The Colors of the Biblical Rainbow

I got back from my hasty, microwaved-in-the-breakroom dinner this evening only to find I had missed the most story-worthy customer of all time. She had come in using a walker for no apparent reason, asking my co-workers to help her in her quest to obtain bras in "all the colors of the Biblical rainbow" for her upcoming wedding.



She needed tan, white, and red. She'd already found the rest (using exactly which chapters and verses as her guide I do not know). While trying on bras, she confided to my co-worker that she and her husband (she referred to him thusly despite that their wedding had not yet occurred) were healers. "We take pain from good people and cast it into bad people." She was using a walker, she explained, because it was her turn to carry the pain (she and her husband alternate which of them carries the pain that day), and it was unbearable.

She then made a point of saying she was a personal friend of the N_______ family, owners of the department store, and that my co-workers shouldn't worry, because they'd "get theirs" when she died. She was, she said, a millionaire in her own right since her parents had died when she was a child.
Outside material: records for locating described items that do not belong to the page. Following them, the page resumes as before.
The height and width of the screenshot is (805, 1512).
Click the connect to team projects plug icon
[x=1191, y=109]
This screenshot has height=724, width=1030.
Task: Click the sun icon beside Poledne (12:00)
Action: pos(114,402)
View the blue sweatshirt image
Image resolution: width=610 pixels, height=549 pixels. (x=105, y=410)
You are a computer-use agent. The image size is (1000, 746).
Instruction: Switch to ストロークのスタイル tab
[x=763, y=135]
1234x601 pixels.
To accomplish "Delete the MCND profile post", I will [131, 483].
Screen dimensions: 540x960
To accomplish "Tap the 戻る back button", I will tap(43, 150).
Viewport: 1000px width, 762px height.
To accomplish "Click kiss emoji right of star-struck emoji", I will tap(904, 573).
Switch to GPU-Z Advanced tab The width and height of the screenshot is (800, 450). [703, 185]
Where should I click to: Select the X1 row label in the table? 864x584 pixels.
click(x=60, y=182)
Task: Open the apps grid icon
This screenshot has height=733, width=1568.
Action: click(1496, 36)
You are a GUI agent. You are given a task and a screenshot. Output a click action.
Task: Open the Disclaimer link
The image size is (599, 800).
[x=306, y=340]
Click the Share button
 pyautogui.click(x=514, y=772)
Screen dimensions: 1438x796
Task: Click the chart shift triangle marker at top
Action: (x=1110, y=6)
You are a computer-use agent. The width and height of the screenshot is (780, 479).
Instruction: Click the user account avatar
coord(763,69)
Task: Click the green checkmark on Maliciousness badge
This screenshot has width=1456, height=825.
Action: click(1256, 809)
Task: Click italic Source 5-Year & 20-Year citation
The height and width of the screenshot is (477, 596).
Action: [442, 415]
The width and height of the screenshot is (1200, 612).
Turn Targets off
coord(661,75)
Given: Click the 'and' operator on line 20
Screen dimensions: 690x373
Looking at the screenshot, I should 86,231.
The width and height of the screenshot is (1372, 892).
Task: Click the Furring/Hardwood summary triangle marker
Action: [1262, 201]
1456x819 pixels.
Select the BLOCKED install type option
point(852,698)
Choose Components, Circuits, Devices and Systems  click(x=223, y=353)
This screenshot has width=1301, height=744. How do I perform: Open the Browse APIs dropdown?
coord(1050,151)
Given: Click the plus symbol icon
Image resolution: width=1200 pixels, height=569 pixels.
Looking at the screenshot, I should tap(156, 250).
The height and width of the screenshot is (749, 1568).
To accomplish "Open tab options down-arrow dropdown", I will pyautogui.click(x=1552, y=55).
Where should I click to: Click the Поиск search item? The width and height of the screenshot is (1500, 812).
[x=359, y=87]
As it turns out, she bought $600 worth of Biblical underwear, and we learned even more about her from the department next door.

She'd come in a few days ago to buy truffles to give her husband, because she wanted him to "carry the pain" that day and was trying to sweeten the deal. She informed the saleswoman that thus and such bigwig and that and such celebrity would be attending her upcoming nuptials. "Gee," said the saleswoman, "sounds like you'll have at least five or six hundred guests at your wedding. The woman corrected her: "Actually, there will be five thousand. Plus Hannah Montana, so I don't know how that's going to work out."

I almost forgot the best--and most romantic--part. This customer had met her husband twenty-five years earlier. Using her miraculous will, she told him (and I quote), "Disappear." He disappeared into thin air. When she was ready to will him into being again, she said, "Re-appear," and he did, in the house right next door to her own.

Isn't it a beautiful story? At least her credit is still good.